[作業内容]:
A - 文書抜粋で「また、二次冷却部では」から始まる段落を、主な事実を残したまま短い箇条書きに書き直すこと。
B - 文書抜粋のうち、「SeO2+H2O→H2SeO3・・(式1)」から「去する装置を提供することが可能となった。」までを、両端の語句も含めて一字一句変えずに再掲すること。

SeO2+H2O→H2SeO3・・(式1)
【0029】
また、二次冷却部では、かかる混合ガスをさらにスパイラル状の流路において冷却しつつ気液分離処理を行うことによって、アマルガムの生成を排除しつつSeO2が除去された試料ガスを作製することを可能とした。つまり、スパイラル状の狭い流路を冷却することによって、混合ガスの移送および凝縮水の発生に伴う流路内での液滴や飛沫の発生を防止しつつ、スパイラル状の流路の終端に設けられた空間において気液分離処理を効果的に行うことができる。
【0030】
さらに、一次冷却処理用の冷却水を外部から連続的に供給せずに、気液分離処理によって得られた凝縮水を、一次冷却部に供給される冷却水として用いることは、省資源や省エネルギーあるいは排水処理の負担軽減の観点からも好ましい。つまり、試料中に含まれるSeO2などの水溶性の物質は微量であり、凝縮水をイオン交換樹脂などの再生手段を流通させることよって、亜セレン酸などを比較的容易に除去することができる。また、石炭燃焼排ガスを試料とする場合には、試料中に多量の水分を含んでおり、冷却水の補充を必要としないことから、かかる循環再生利用は、長期の仕様においても好適である。
【0031】
以上のような構成によって、簡易な操作で、長期安定的に試料中のSeO2を除去する装置を提供することが可能となった。
【0032】
本発明は、上記清浄液供給システムまたは上記試料中の酸化セレン除去装置を用いた水銀測定装置であって、
石炭燃焼排気ガスを測定対象試料とし、前記試料を採取する試料採取部と、該試料採取部から前記試料を加熱して導入する試料導入路と、前記除去装置と、水銀分析計と、を有することを特徴とする。
【0033】
排気ガス中の水銀測定においては、水銀化合物を還元し原子状水銀として吸光光度法を用いて測定することによって、非常に高感度の測定が可能になる一方、石炭燃焼排気ガス中の水銀測定においては、従前にはないいくつかの課題を克服する必要があることが判った。特に、排気ガス中に存在するSeO2については、還元反応時に、水銀とアマルガムを作り易いことから、測定精度を著しく低下させる大きな原因の1つであり、本発明は、清浄液供給システムまたは上記試料中の酸化セレン除去装置を用い、この影響を排除することによって、従前の方法ではできなかった測定精度の確保を可能としたものである。従って、共存成分の影響を受けない、高精度で、かつ長期安定性の高い、連続測定が可能な石炭燃焼排気ガス中の水銀測定方法および測定装置を提供することが可能となった。

[データ行]:
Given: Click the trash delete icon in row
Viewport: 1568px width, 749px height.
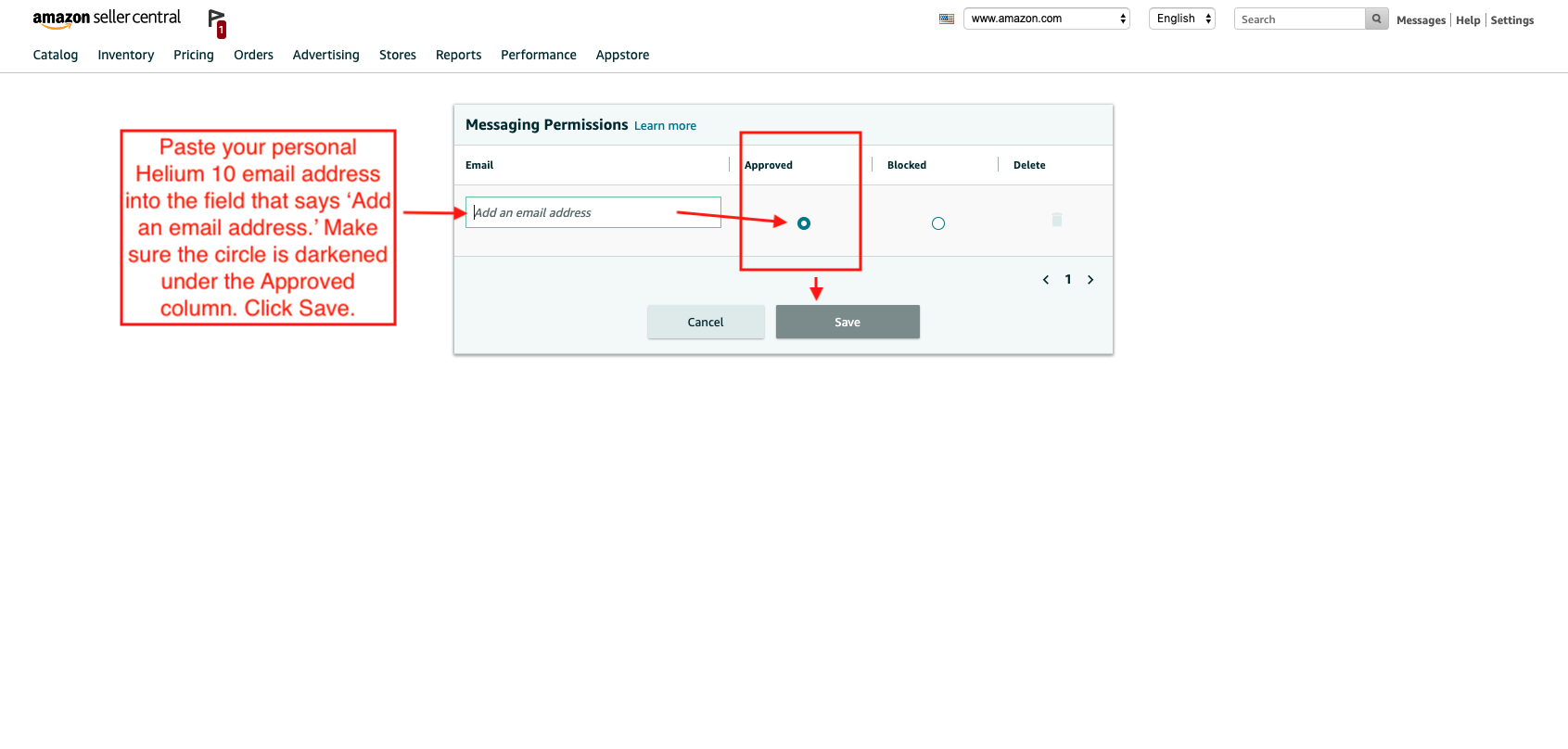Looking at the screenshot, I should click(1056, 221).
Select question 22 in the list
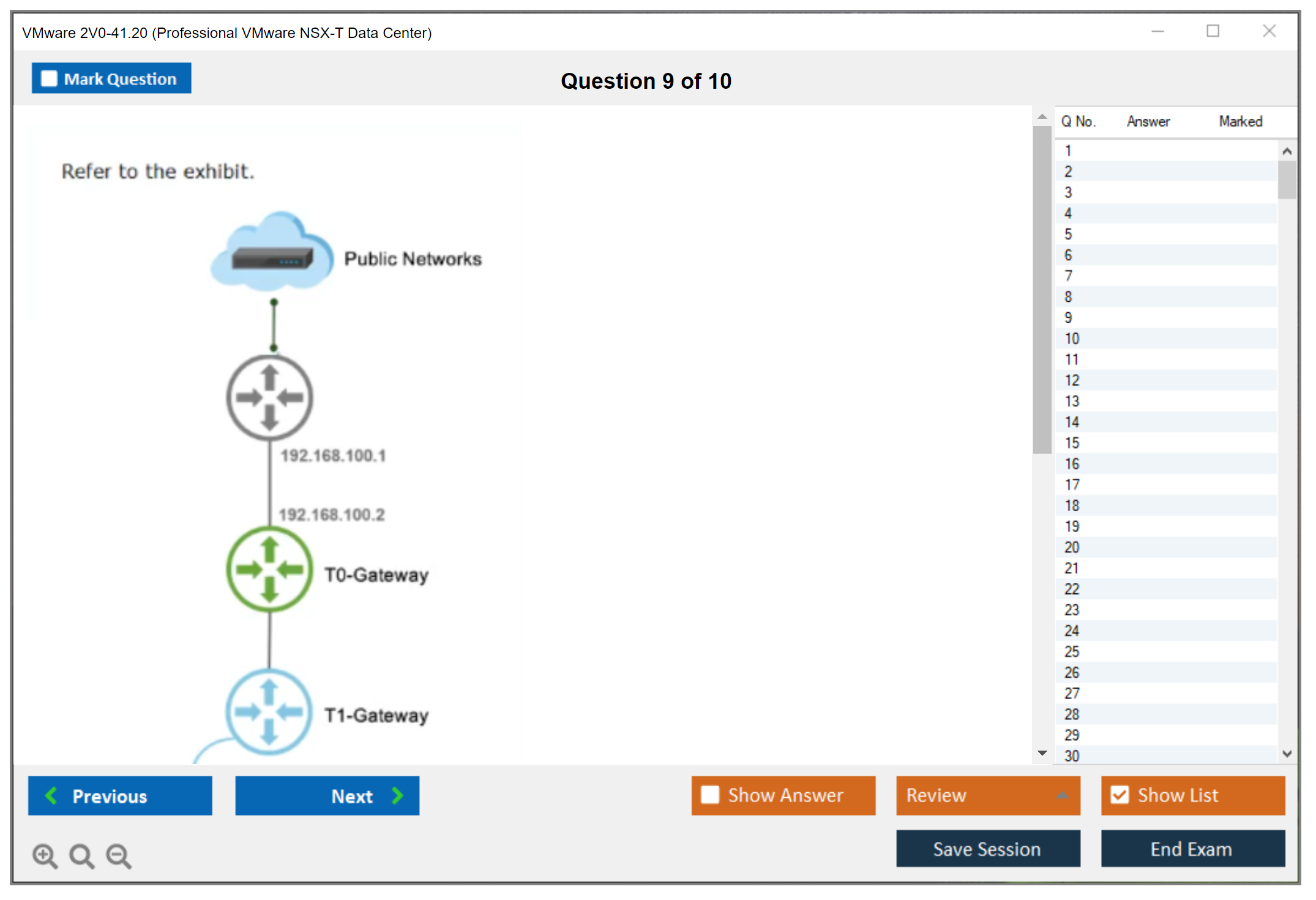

[各作業の解答]:
A -
- 二次冷却部では、混合ガスをスパイラル状の流路で冷却しながら気液分離処理を行う。
- これにより、アマルガムの生成を排除しつつ、SeO2が除去された試料ガスを作製できる。
- 狭いスパイラル状の流路を冷却することで、混合ガスの移送と凝縮水の発生に伴う流路内での液滴や飛沫の発生を防ぐ。
- 流路の終端に設けられた空間で、気液分離処理を効果的に行える。

B -
SeO2+H2O→H2SeO3・・(式1)
【0029】
また、二次冷却部では、かかる混合ガスをさらにスパイラル状の流路において冷却しつつ気液分離処理を行うことによって、アマルガムの生成を排除しつつSeO2が除去された試料ガスを作製することを可能とした。つまり、スパイラル状の狭い流路を冷却することによって、混合ガスの移送および凝縮水の発生に伴う流路内での液滴や飛沫の発生を防止しつつ、スパイラル状の流路の終端に設けられた空間において気液分離処理を効果的に行うことができる。
【0030】
さらに、一次冷却処理用の冷却水を外部から連続的に供給せずに、気液分離処理によって得られた凝縮水を、一次冷却部に供給される冷却水として用いることは、省資源や省エネルギーあるいは排水処理の負担軽減の観点からも好ましい。つまり、試料中に含まれるSeO2などの水溶性の物質は微量であり、凝縮水をイオン交換樹脂などの再生手段を流通させることよって、亜セレン酸などを比較的容易に除去することができる。また、石炭燃焼排ガスを試料とする場合には、試料中に多量の水分を含んでおり、冷却水の補充を必要としないことから、かかる循環再生利用は、長期の仕様においても好適である。
【0031】
以上のような構成によって、簡易な操作で、長期安定的に試料中のSeO2を除去する装置を提供することが可能となった。